**The task:**
Every line of the material needs an exact copy, apart from the images.

--*--

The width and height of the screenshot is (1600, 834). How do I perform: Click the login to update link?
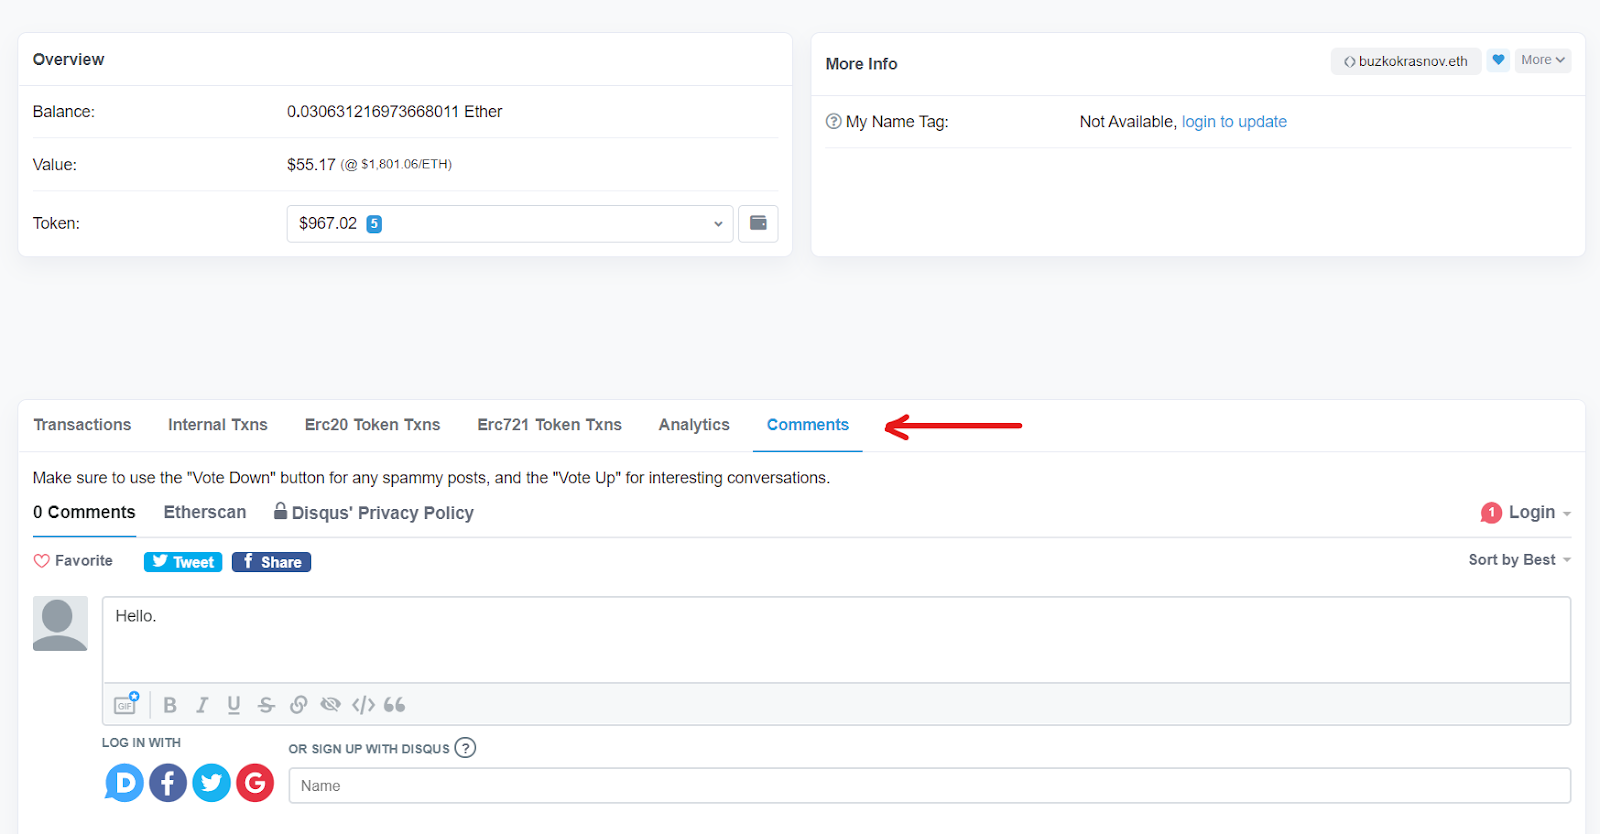pos(1234,122)
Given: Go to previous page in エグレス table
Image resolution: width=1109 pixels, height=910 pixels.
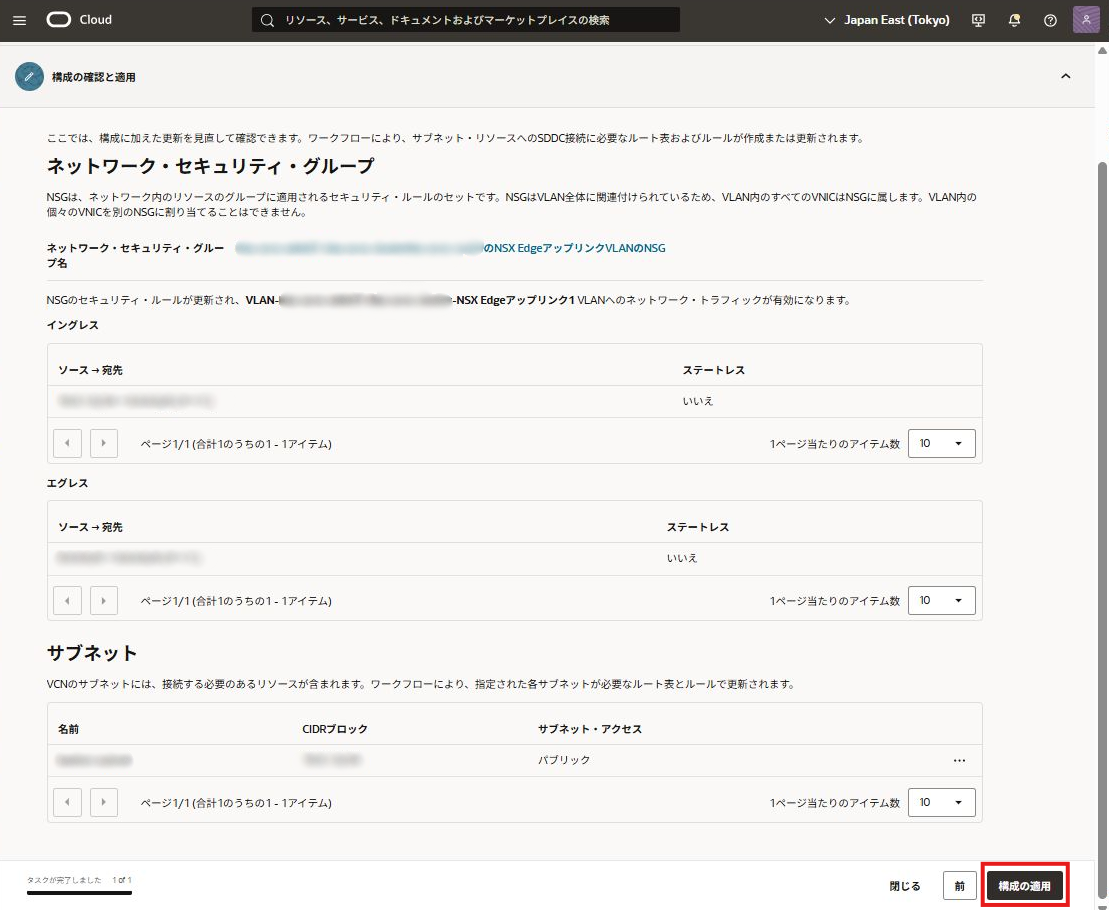Looking at the screenshot, I should (x=67, y=600).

--*--

**Written answer:**
The width and height of the screenshot is (1600, 834). How do I perform: Click the login to update link?
pos(1234,122)
Given: Go to previous page in エグレス table
Image resolution: width=1109 pixels, height=910 pixels.
Looking at the screenshot, I should (x=67, y=600).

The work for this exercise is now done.